Disclaimer

The new DPC website is currently under construction. Our latest guidance in relation to GDPR, which comes into effect on 25th May, 2018, can be found at gdprandyou.ie and via pages on this website starting with "NEW" as per the navigation pane on the left. All other material on this site relates to the previous legislative regime under the Data Protection Acts 1988-2003 ("the Acts"). While the Acts may continue to apply in some circumstances, as of 25th May, 2018 the GDPR is the primary piece of legislation governing data protection.

Data Protection Commission

 Guidance for Retailers issuing e-receipts

 

The Data Protection Commissioner (DPC) has carried out a series of audits in order to assess how organisations gather and process personal data in the course of providing electronic receipts (e-receipts) to customers. In a number of cases it was found that e-mail addresses, gathered for the purpose of issuing e-receipts, were being used to subsequently issue marketing material. Following on from these audits, the DPC has produced the following guidance around the use of e-receipts to assist retailers adhere to best practice in this regard.
 
The practice of issuing e-receipts to customers is becoming more common in Ireland. An increasing number of retailers, at the point of purchase, are offering customers the option of receiving an e-receipt.  In order to receive an e-receipt, a customer must provide a valid email address to the retailer. A customer should be advised, at the point of purchase, that the reason that their email address is being requested is to provide them with an e-receipt.
 
The DPC is advising retailers that where an e-mail address is collected for the purpose of sending an e-receipt, the customer should not subsequently receive marketing e-mails unless the retailer had flagged, and the customer consented to, this additional purpose at the outset. Valid consent can be obtained in a number of ways. The rules are set out in Regulation 13(11) of SI 336 click here.
 
Customers should be provided, at the point of collection of their e-mail address, with the means to “opt-out” from receiving marketing material. This can be achieved by having an “opt-out” tick box prominently displayed beside the customer’s email address field. Retailers should have a means to electronically record whether a customer has agreed to receive marketing or not. In circumstances where the DPC is investigating an alleged breach of the rules on electronic marketing, the onus is on retailers to demonstrate that they had a subscriber's consent to send a marketing message.
Where contact details have been obtained in the context of the sale of a product or service, these details may only be used for direct marketing by electronic mail if the following conditions are met: 
 

 

1.      The product or service you are marketing is of a kind similar to that which you sold to the customer at the time you obtained their contact details.

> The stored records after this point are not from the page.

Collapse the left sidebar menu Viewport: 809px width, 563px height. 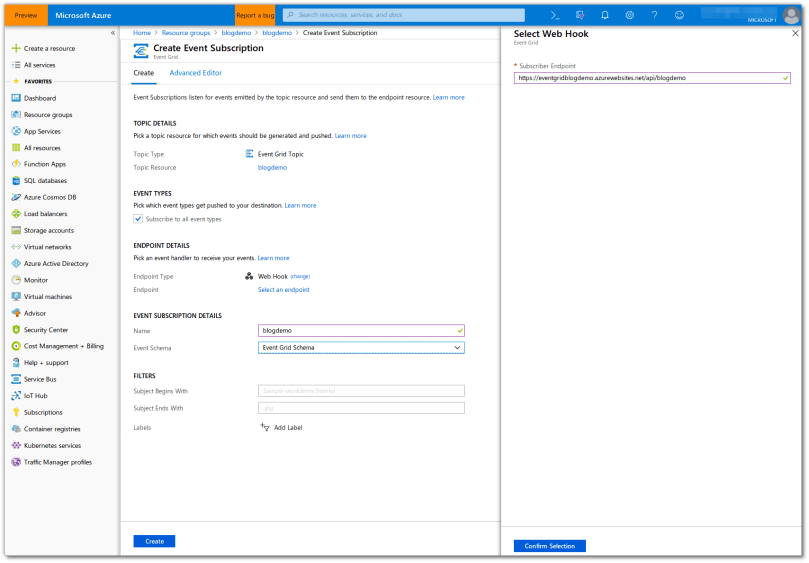(112, 33)
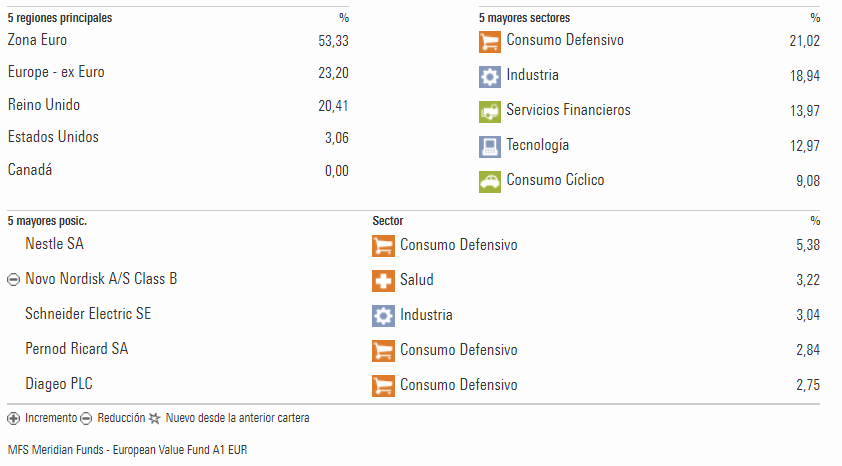Click the cart icon in Nestle SA row

[x=383, y=246]
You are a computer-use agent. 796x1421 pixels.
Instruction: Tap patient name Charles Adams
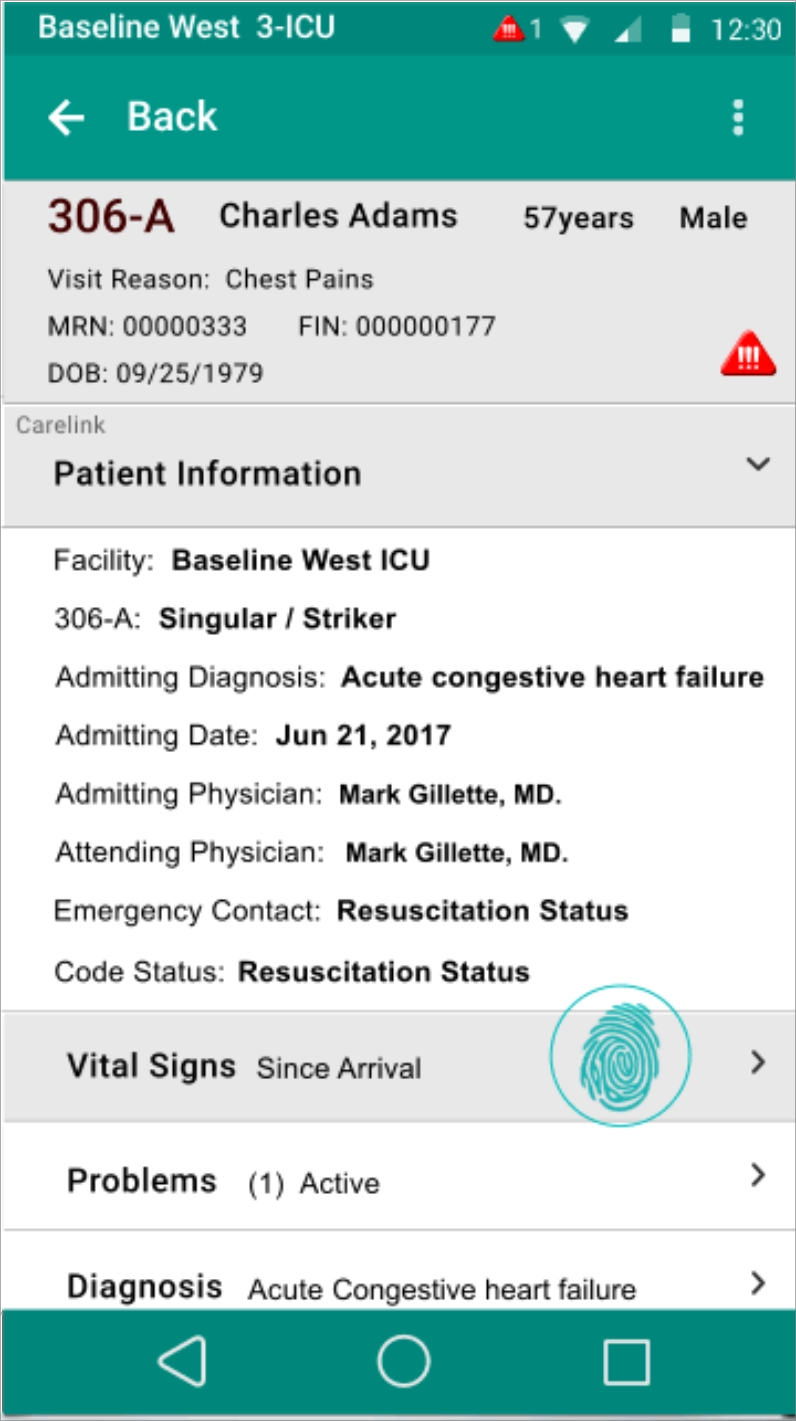pyautogui.click(x=338, y=216)
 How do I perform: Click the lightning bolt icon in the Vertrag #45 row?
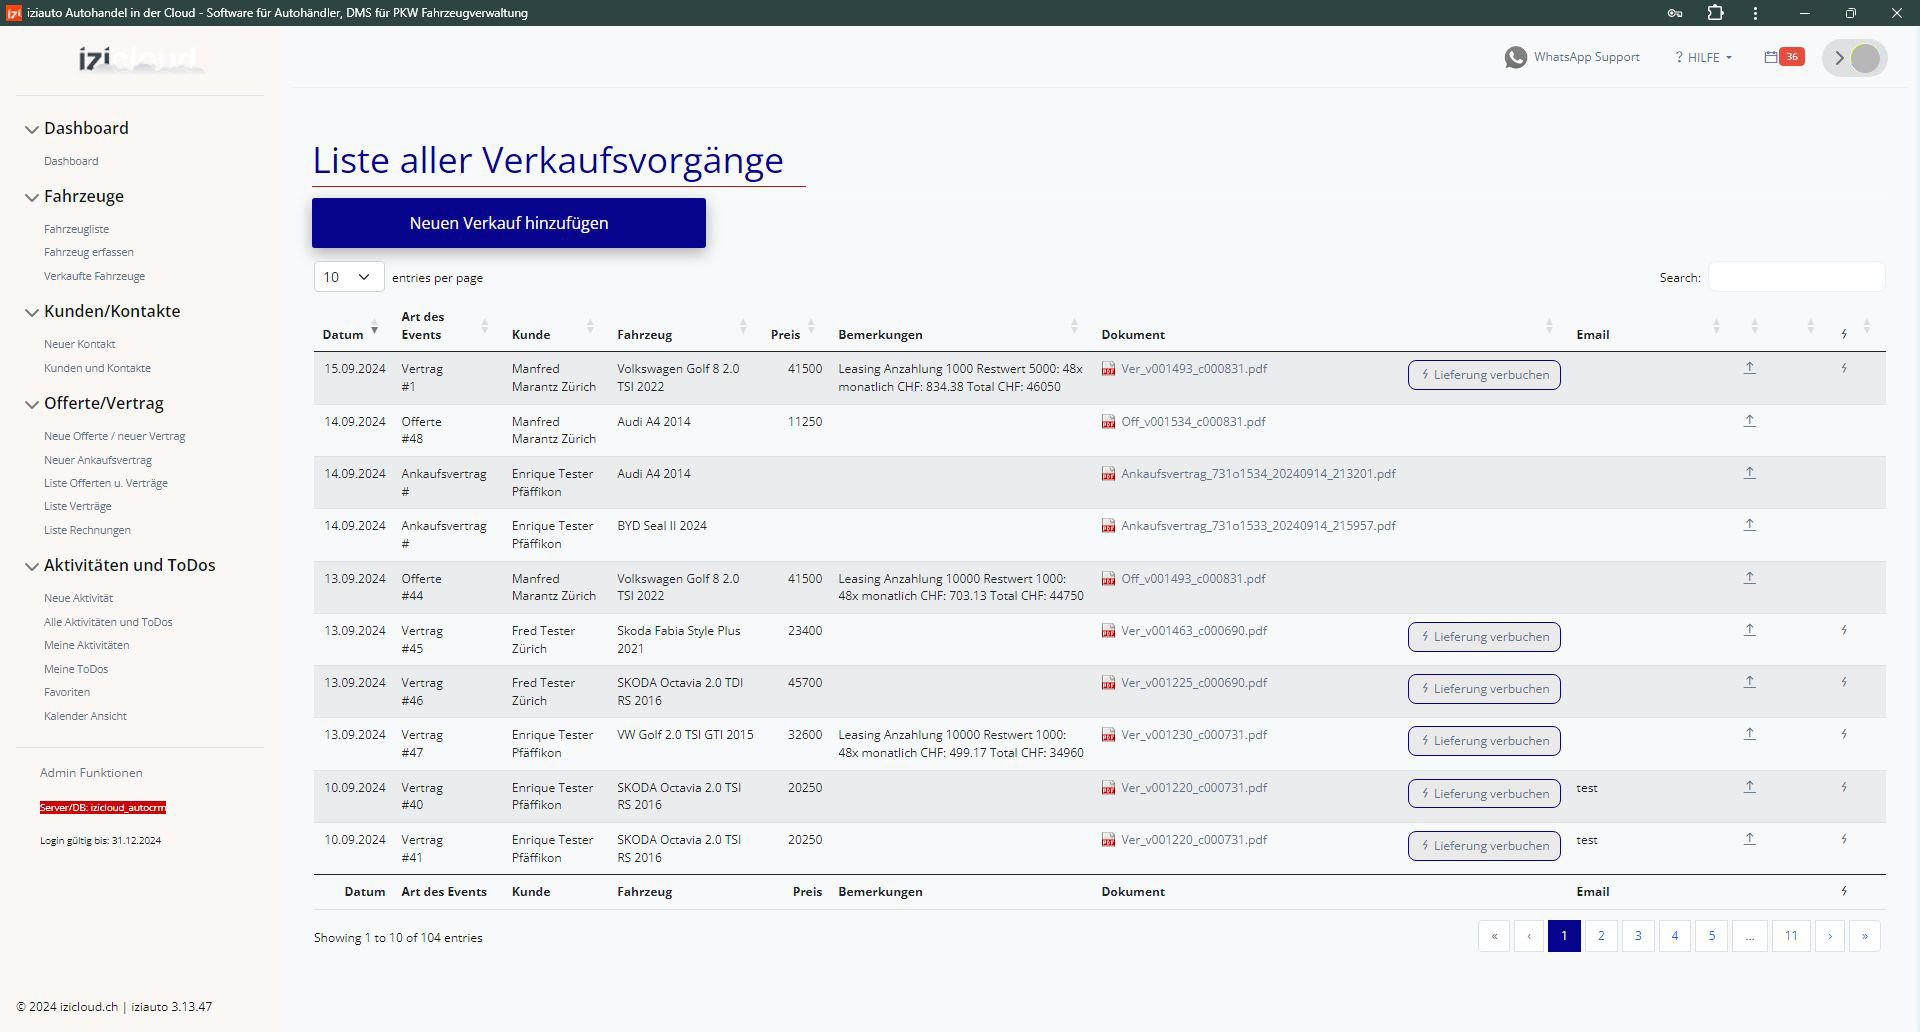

 2.      At the time you collected the details, you gave the customer the opportunity to object, in an easy manner and without charge, to their use for marketing purposes.

 3.      Each time you send a marketing message, you give the customer the right to object to receipt of further messages.

 4.    The sale of the product or service occurred not more than twelve months prior to the sending of the electronic marketing communication or, where applicable, the contact details were used for the sending of an electronic marketing communication in that twelve-month period.*

 

 *NOTE: If a customer fails to unsubscribe using the cost free means provided to them by the direct marketer, then he/she will be deemed to have remained “opted-in” to the receipt of such electronic mail for a twelve month period from the date of issue to them of the most recent marketing electronic mail.

  

Summary proceedings for an offence under S.I. 336 of 2011, may be brought and prosecuted by the Commissioner. Each unsolicited marketing email can attract a fine of up to €5,000 on summary conviction. If convicted on indictment, the fines range from €50,000 for a natural person to €250,000 if the offender is a corporate body. 

Finally, where email addresses are gathered solely for the purpose of providing e-receipts, retailers should draw up a retention period for the retention and deletion of these e-mail addresses.